(DOCUMENT PASSAGE Opens)

Jun 19, 2014

motherhood burn-out

It happened one day. It snuck up on me quietly, stealthily, cornering me with no remorse. And finally, I had to take pause, and admit that I was burned out. A raw, bleary and teary eyed, angry mama. Helping Julie to learn how to use the toilet at this time had only further chafed my already exposed nerves. At almost two years old, Julie is still completely unpredictable when it comes to sleeping. After nursing, she will often thrash around on the bed, until she finally falls asleep. But we are never guaranteed a set number of hours until she wakes, and the cycle begins again. Sometimes it's four hours, sometimes it's just one. Up until recently, I would fall asleep, sitting up against a pillow, cradling her in my arms, as I was just too exhausted to stay awake until she fell back asleep. I would wake up achy, unrested, weepy, and generally a grouch. James wasn't sleeping deeply either. Add to this, the fact that I can count on one hand the times that I have truly set aside for just myself since she was born, and the deep frustration and depletion that can come of ignoring our own needs, and there I was with nothing left to give. Clearly, something had to change.

In general, we try our best to follow Julie's cues when it comes to sleep, eating/nursing, and play. It's not always convenient. It gets criticized almost as much as it gets praised, but it works for us as a family, and we feel pretty strongly about how we are raising our little one. I am still learning so much everyday, and one of the biggest lessons is in loosening the need for control that I often feel. There is nothing that feels more frightening than the idea of not being in control, whether this is flying through turbulence at 30,000 feet, musing on all of the accidents that could befall the loves of my life, or feeling like we have completely lost our structure. In this way, having a child has been, and continues to be the biggest learning experience in my life.

Usually when I am fighting so hard against something (in this case, the lack of sleep, and the loss of balance in my life ), it's an indication that I need to do the opposite, and let go. Rigidity does not serve anyone. An unhappy mama makes for an unhappy family. Our little ones are so tuned into our energy, and they pick up instantly on this internal discord. When I am burned out, I have nothing left to offer my loved ones. I admitted to a friend the other day that I had forgotten to care for myself somewhere along the way. I read this recently, and it rang so true--"sacrificing oneself on the altar of motherhood". And as proud as I am most days by how how I parent her--following my gut, nurturing positive attachments, nursing her mostly on demand, being available and close at night--there comes a point when I have to pause and take stock of how I am caring for myself. Through this self care, we model it for our children--that they must love themselves enough to realize that their needs, too are important! That self-sacrifice can tip the scale of balance, if done with no replenishment of our own body and soul. Lesson learned. Although I'm sure that it is a lesson that I will learn and re-learn all through my life.

One night, I lay down next to my little love, rather than hold her until she fell asleep, so I could put her back in the crib in our room. She rolled into the crook of my arm, cheek nestled against me, dainty hands squeezing me tight, and fell straight asleep. Within seconds, so was I, and I awoke after the most restful sleep I had in almost two years. About a week after this change in sleeping arrangements, I talked to James about getting out to do things for myself. He was so excited for me, as he had been worried, and had been waiting patiently for me to start taking this time. I'm working on it--catching myself when I want to keep pushing, taking solo walks in the morning, going to classes, REALLY enjoying that cup of tea or wine, indulging in that long and decidedly silly book that makes me feel happy and carefree while I read it. It's the little things, isn't it? They add up to fill our soul reserves, to put that spark in our step, so that we can then give back to the ones who mean the most to us.

(DOCUMENT PASSAGE Closes)
(DATA FOR ANALYSIS Opens)

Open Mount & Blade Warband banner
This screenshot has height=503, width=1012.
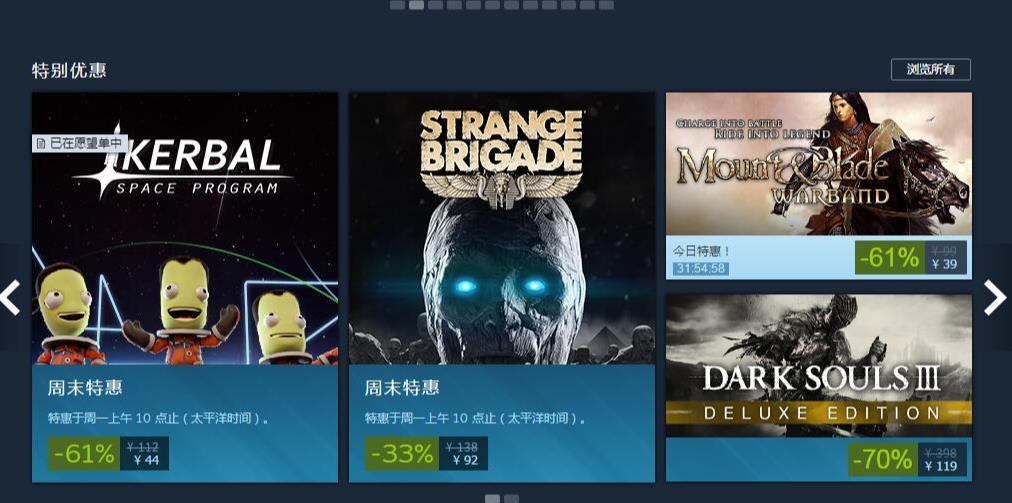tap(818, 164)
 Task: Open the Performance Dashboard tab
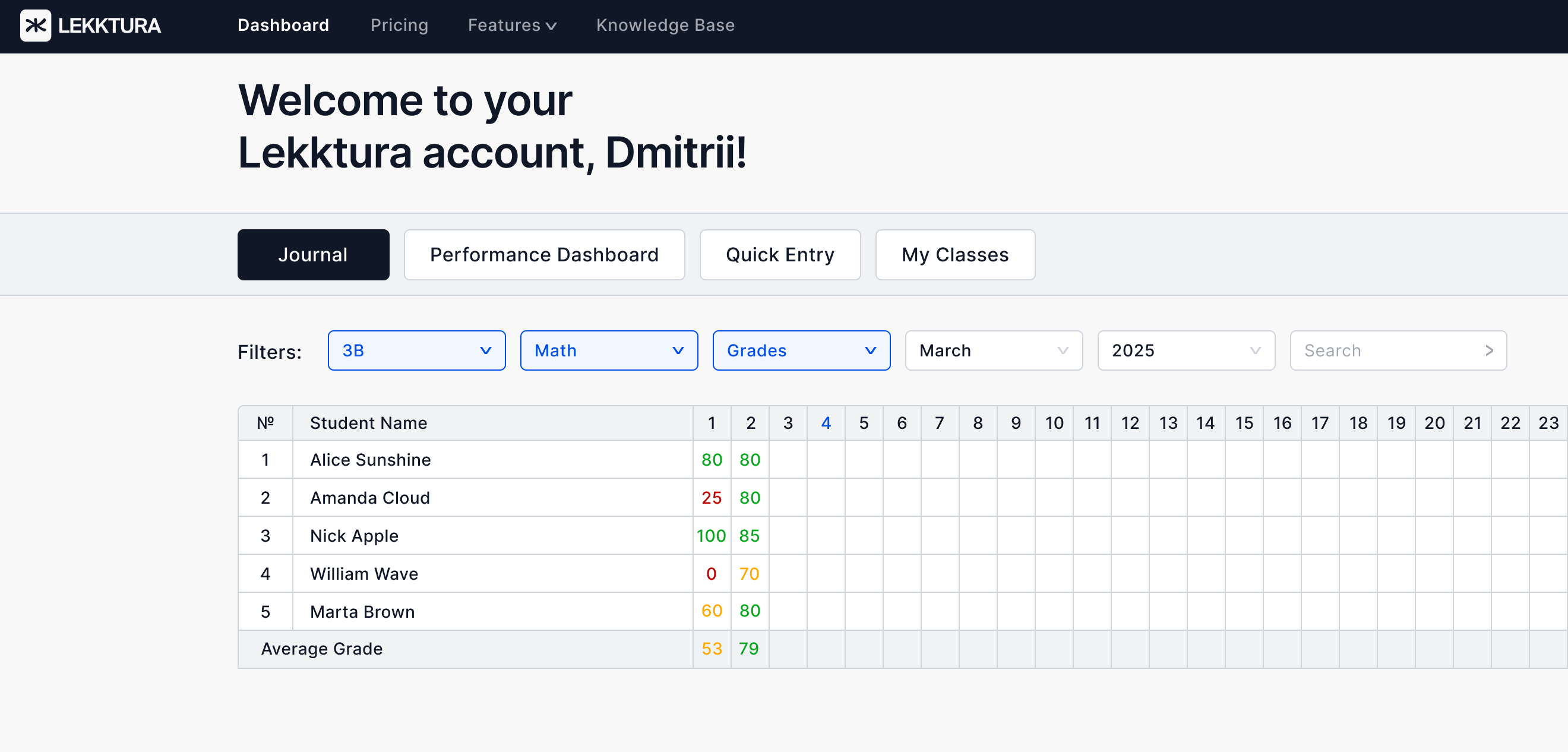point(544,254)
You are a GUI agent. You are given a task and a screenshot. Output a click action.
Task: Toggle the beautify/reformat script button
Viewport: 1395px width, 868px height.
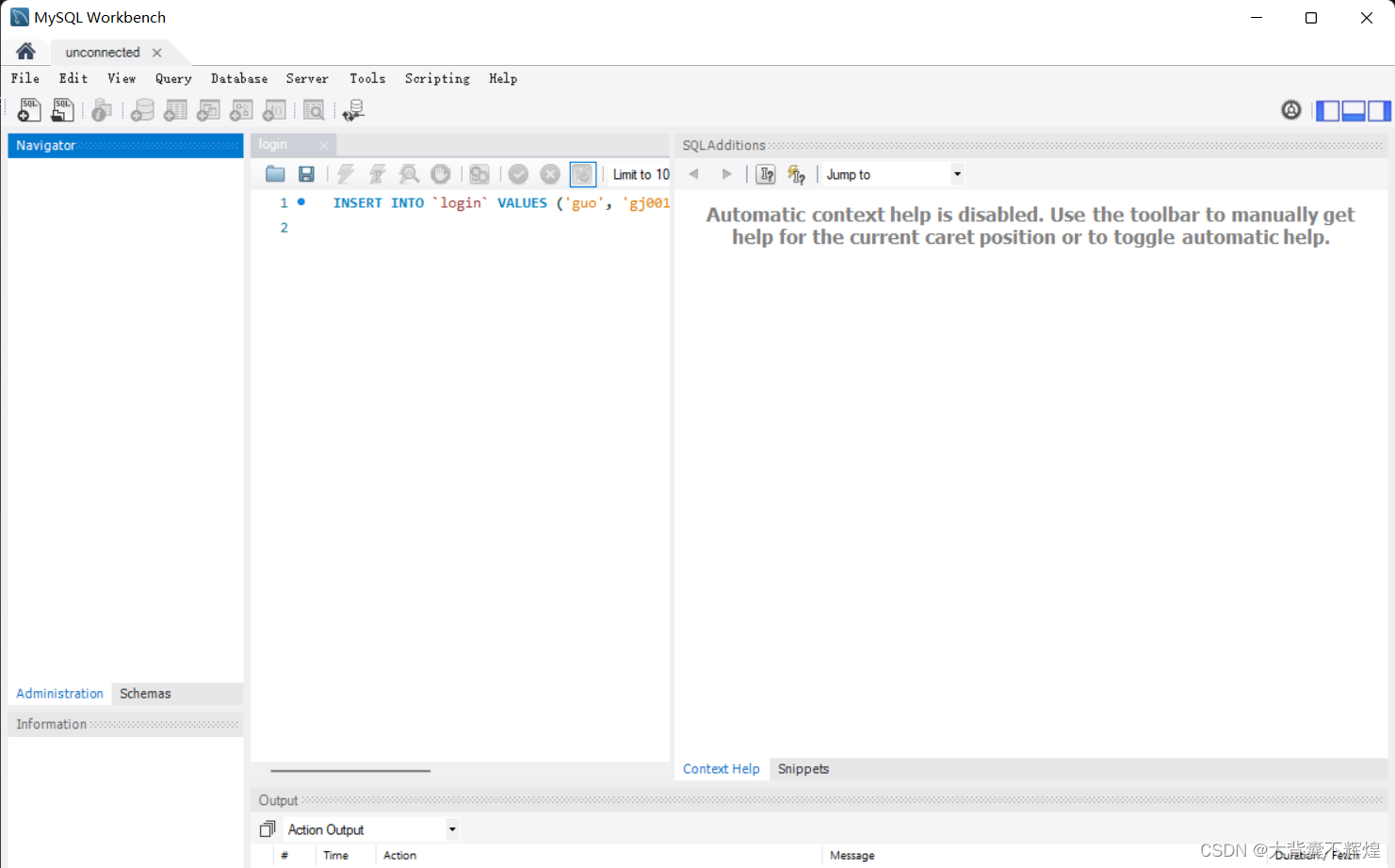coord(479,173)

(DATA FOR ANALYSIS Closes)
(DATA FOR ANALYSIS Opens)

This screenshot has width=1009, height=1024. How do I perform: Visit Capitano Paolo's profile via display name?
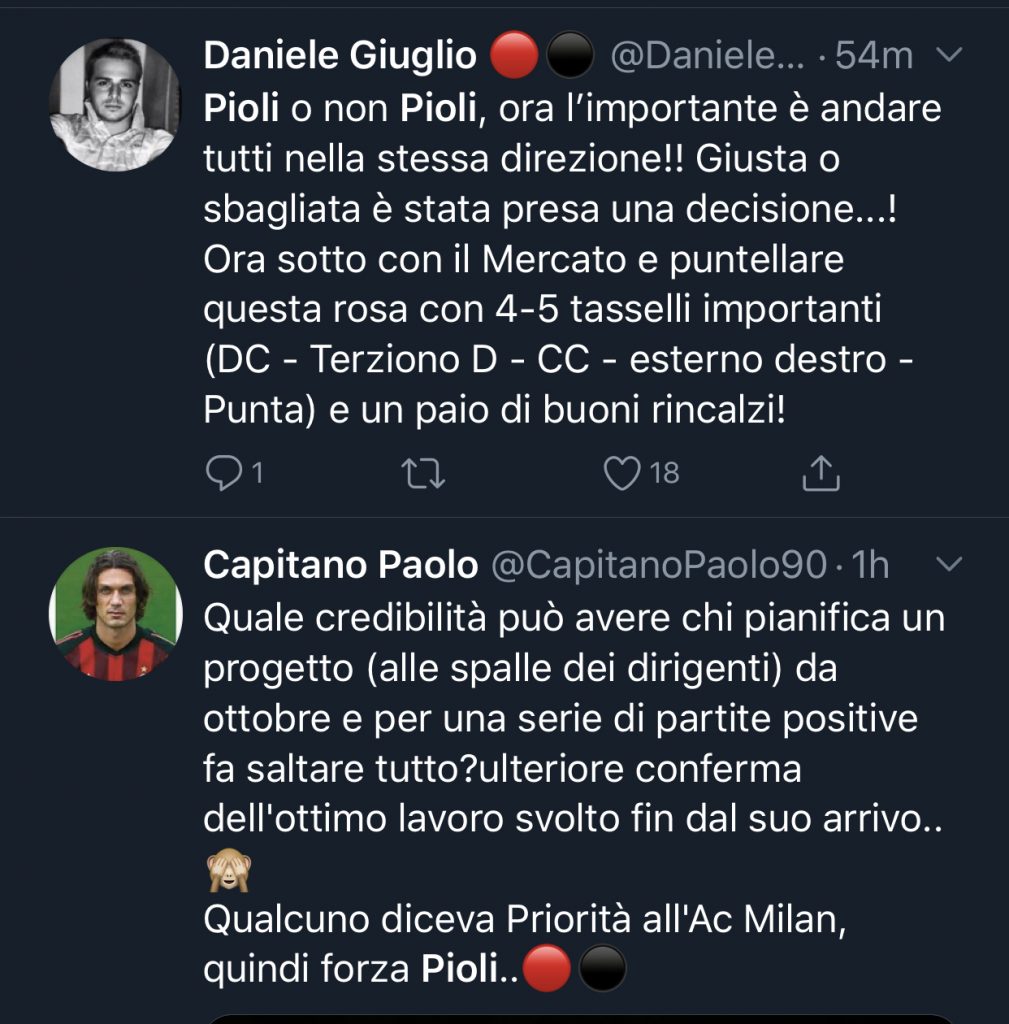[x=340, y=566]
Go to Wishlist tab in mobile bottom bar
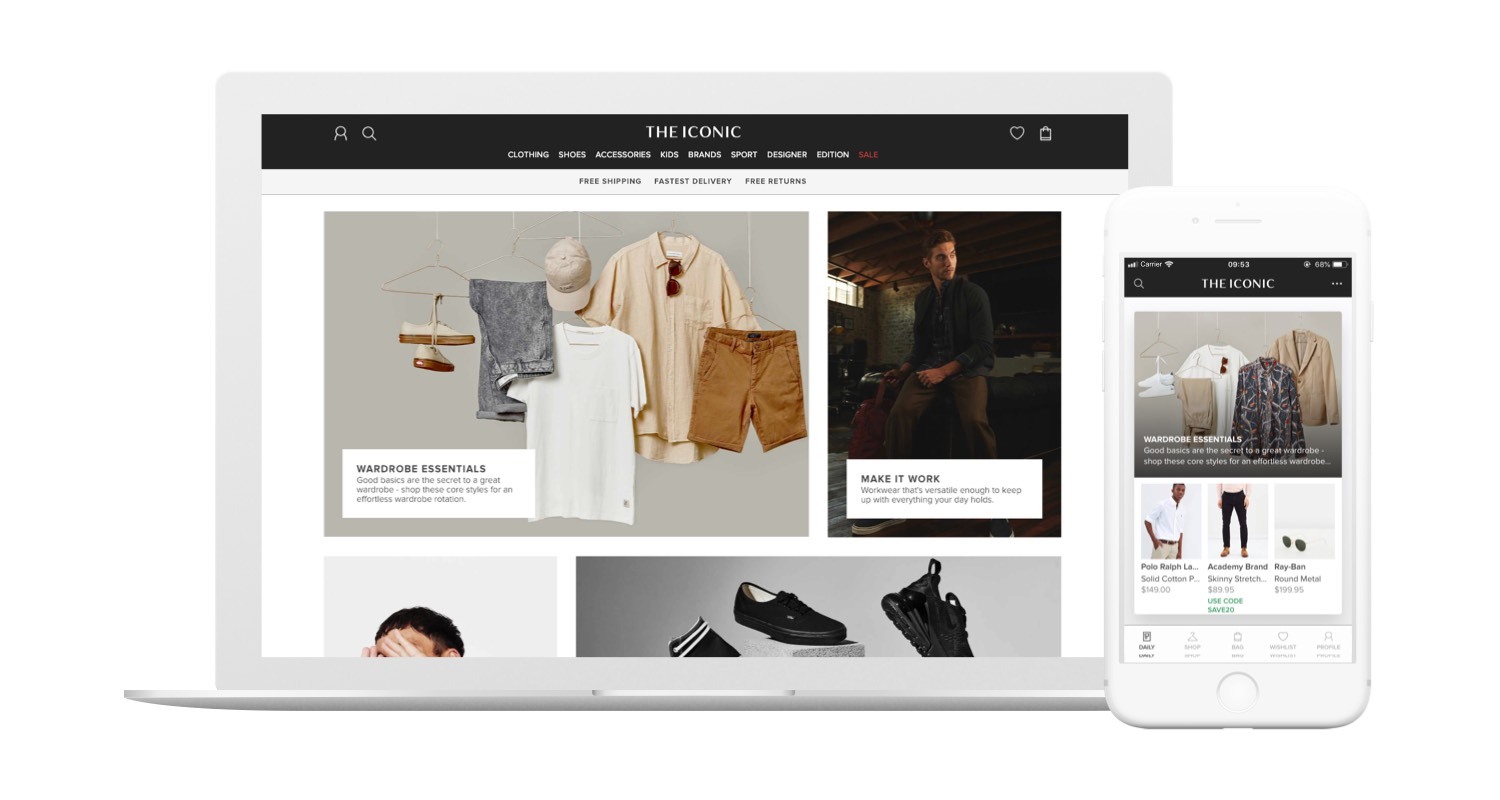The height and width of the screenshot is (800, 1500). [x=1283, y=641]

(DATA FOR ANALYSIS Closes)
(DATA FOR ANALYSIS Opens)

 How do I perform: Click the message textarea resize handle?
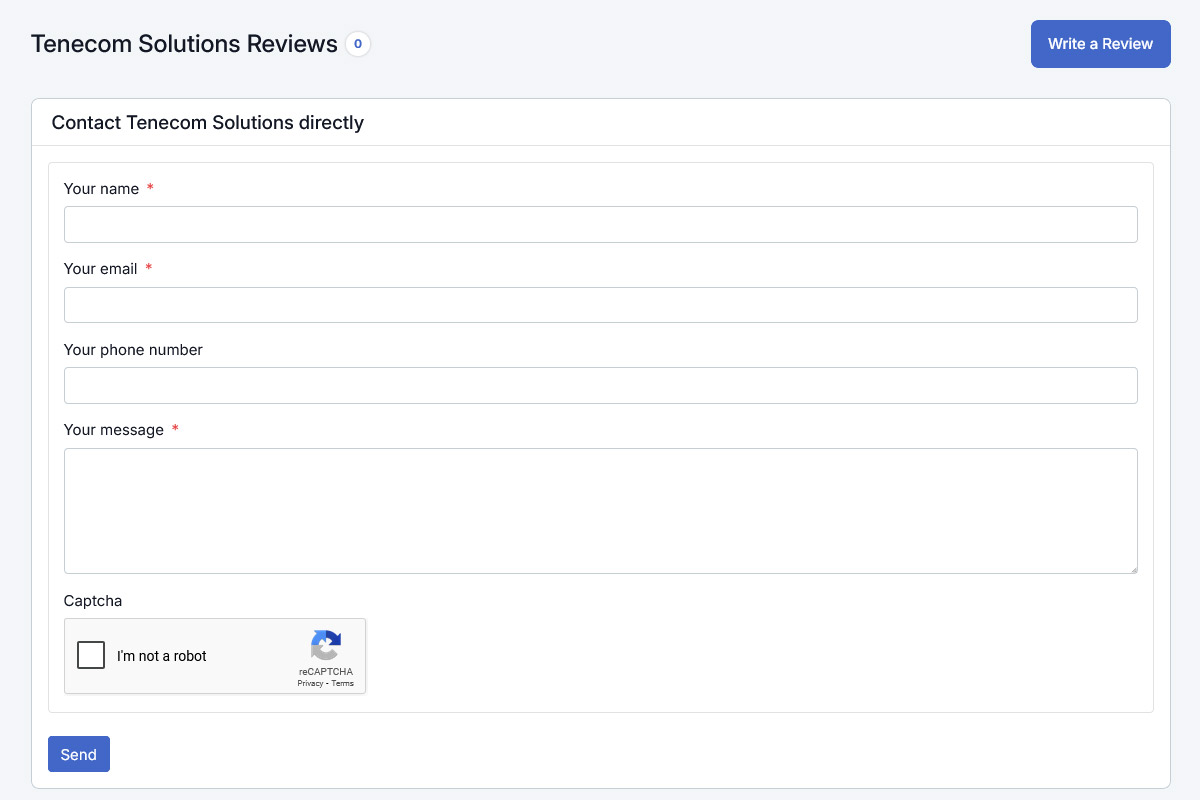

(DATA FOR ANALYSIS Closes)

In the motherhood burn-out post, what change in how the writer put Julie to sleep led to the most restful sleep in almost two years? Rely only on the text when answering.

Lying down next to Julie instead of holding her until she fell asleep.